**Texto de lectura:**
Lista de puntos

Hay 2 puntos en «En diálogo con el Señor» cuya materia es Santificación del trabajo.

Mirad: ¿qué hace José, con María y con Jesús, para seguir el mandato del Padre, la moción del Espíritu Santo? Entregarle su ser entero, poner a su servicio su vida de trabajador. José, que es una criatura, alimenta al Creador; él, que es un pobre artesano, santifica su trabajo profesional, cosa de la que se habían olvidado por siglos los cristianos, y que el Opus Dei ha venido a recordar. Le da su vida, le entrega el amor de su corazón y la ternura de sus cuidados, le presta la fortaleza de sus brazos, le da… todo lo que es y puede: el trabajo profesional ordinario, propio de su condición.

[Registros de un conjunto de datos de señalamiento]
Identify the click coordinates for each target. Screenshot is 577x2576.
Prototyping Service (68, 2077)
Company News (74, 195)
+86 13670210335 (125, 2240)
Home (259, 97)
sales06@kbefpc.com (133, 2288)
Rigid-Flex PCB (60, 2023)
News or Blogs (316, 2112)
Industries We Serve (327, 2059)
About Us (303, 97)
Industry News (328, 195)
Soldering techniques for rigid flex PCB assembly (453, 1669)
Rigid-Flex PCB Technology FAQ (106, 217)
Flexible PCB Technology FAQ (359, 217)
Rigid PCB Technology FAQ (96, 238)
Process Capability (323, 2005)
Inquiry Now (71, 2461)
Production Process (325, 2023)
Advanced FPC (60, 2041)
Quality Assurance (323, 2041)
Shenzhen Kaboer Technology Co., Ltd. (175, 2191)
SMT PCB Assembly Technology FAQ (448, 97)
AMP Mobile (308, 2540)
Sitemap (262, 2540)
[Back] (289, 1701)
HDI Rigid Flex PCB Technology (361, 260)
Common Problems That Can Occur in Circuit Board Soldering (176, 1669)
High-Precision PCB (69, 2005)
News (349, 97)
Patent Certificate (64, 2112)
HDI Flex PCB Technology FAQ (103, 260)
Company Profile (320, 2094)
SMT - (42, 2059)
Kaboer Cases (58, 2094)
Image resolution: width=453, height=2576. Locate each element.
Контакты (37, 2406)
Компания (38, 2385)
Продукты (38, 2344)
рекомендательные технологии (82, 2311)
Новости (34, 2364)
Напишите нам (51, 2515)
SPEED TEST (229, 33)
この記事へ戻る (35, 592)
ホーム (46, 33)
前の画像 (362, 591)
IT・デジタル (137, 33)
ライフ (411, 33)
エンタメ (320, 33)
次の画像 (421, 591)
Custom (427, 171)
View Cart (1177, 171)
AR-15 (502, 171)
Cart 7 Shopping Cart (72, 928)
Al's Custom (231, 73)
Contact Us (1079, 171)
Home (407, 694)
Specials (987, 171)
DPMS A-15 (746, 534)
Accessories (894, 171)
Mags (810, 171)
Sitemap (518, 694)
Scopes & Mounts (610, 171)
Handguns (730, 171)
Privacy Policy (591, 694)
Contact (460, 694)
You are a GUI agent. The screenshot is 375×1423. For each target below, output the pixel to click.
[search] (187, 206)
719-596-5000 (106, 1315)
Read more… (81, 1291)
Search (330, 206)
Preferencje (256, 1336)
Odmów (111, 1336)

**Requisitos:**
**1)** Según el pasaje sobre la santificación del trabajo, ¿de qué se habían olvidado por siglos los cristianos?
**2)** Prosiga el pasaje sobre la santificación del trabajo a partir de su última oración.
El listado proviene de una fuente distinta.

**Respuestas por tarea:**
**1)** De santificar el trabajo profesional.

**2)**
«Beatus vir qui timet Dominum»10. Bienaventurado el hombre que teme al Señor, bienaventurada la criatura que ama al Señor y evita darle un disgusto. Este es el timor Domini, el único temor que yo comprendo y siento. «Beatus vir qui timet Dominum; in mandatis eius cupit nimis»11. Bienaventurada el alma que tiene ambición, deseos de cumplir los mandatos divinos. Esta inquietud persiste siempre. Si alguna vez viene un titubeo, porque el entendimiento no ve con claridad, o porque las pasiones nuestras se alzan como víboras, es el momento de decir: ¡Dios mío, yo deseo servirte, quiero servirte, tengo hambre de amarte con toda la pureza de mi corazón!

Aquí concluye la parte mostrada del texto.